- From: Andy Seaborne <andy.seaborne@epimorphics.com>
- Date: Fri, 21 Oct 2011 10:10:37 +0100
- To: public-rdf-wg@w3.org
On 19/10/11 23:38, Alex Hall wrote:
> On Wed, Oct 19, 2011 at 5:29 PM, Eric Prud'hommeaux <eric@w3.org
> <mailto:eric@w3.org>> wrote:
>
> <snip/>
> > Sure, that would work in this particular case. But it requires
> the person
> > writing the query to have some extra knowledge about which
> relations appear
> > in which graph. If I have <g2> as an inference graph holding
> statements
> > entailed from some base facts in <g1>, then for the purposes of
> querying I
> > don't know or particularly care whether a given fact is entailed
> or was
> > asserted as a base fact. It should all behave as a single
> logical graph.
>
> ooo, here lies darkness and fear.
>
> Another other cost of bnodes could be that it could step on the
> completeness of tableau algorithms. The DAWG (previous SPARQL WG)

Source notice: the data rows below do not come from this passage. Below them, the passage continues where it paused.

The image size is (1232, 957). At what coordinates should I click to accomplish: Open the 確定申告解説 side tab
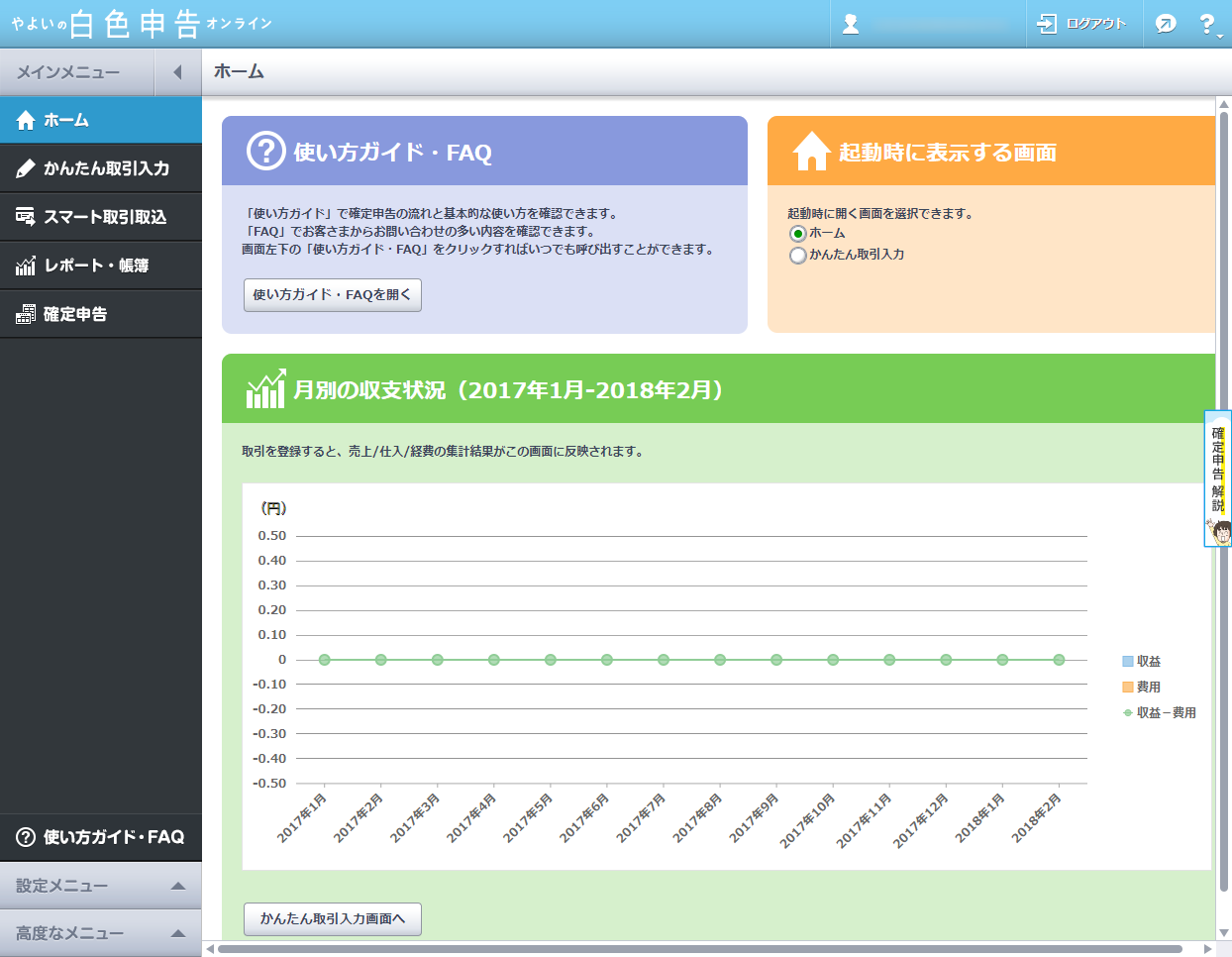coord(1217,478)
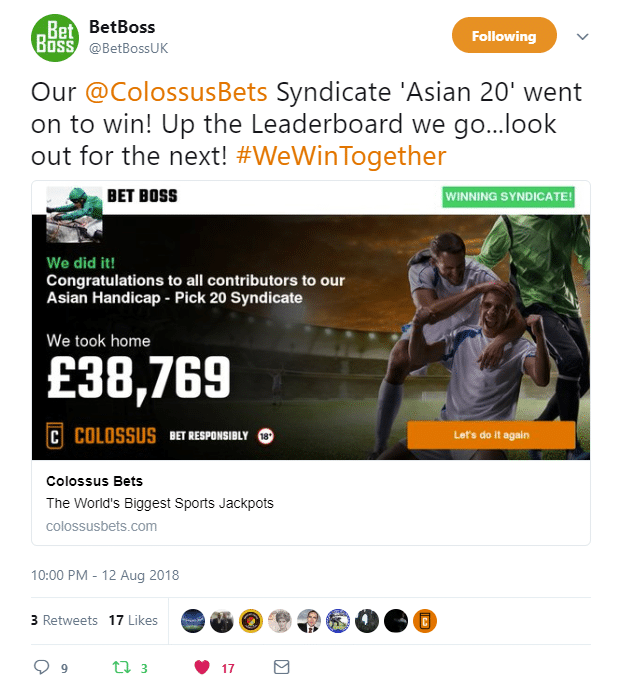
Task: Click the BetBoss profile avatar logo
Action: 52,37
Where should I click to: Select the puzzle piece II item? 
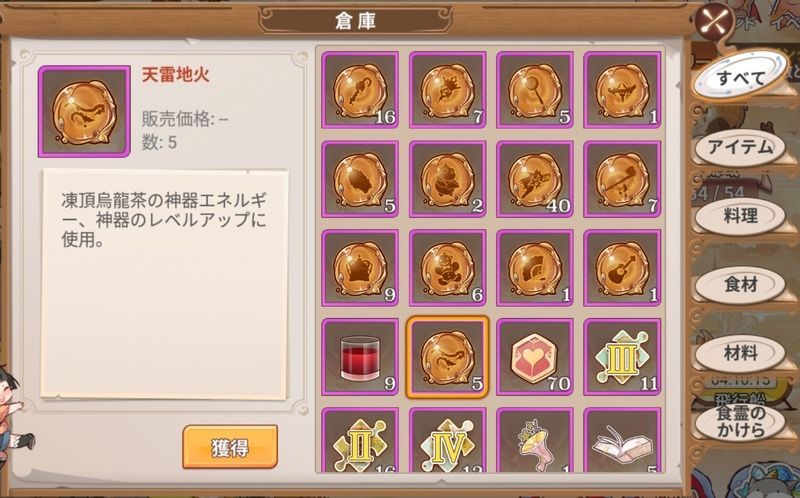pyautogui.click(x=360, y=440)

> spend a long time dealing with issues around SPARQL queries over OWL
> models where the query pattern is satisfied in every model, but the
> individuals aren't (known to be) the same in every model.
>
> The issue manifested in SPARQL's case in that general expressivity of
> { ?s <p1> ?o1 } { ?s <p2> ?o2 }
> exceeded the expressivity of OWL DL tools. The solution in SPARQL's
> case was to use bnodes in the graph pattern to serve as a class of
> variables which one was not then allowed to examine (say with SELECT
> or CONSTRUCT). Pellet was able to answer queries where bnodes were
> used in graph patterns where the terms to which they would bind were
> not consistent between models. Thus the pattern { _:s <p1> ?o1 } could
> have more solutions than would { ?s <p1> ?o1 }.
Last I heard, non-distiguished variables haven't taken off in OWL
entailment querying. Maybe an expert could comment on the current start
of the art.
http://www.w3.org/TR/sparql11-entailment/ does not mention them.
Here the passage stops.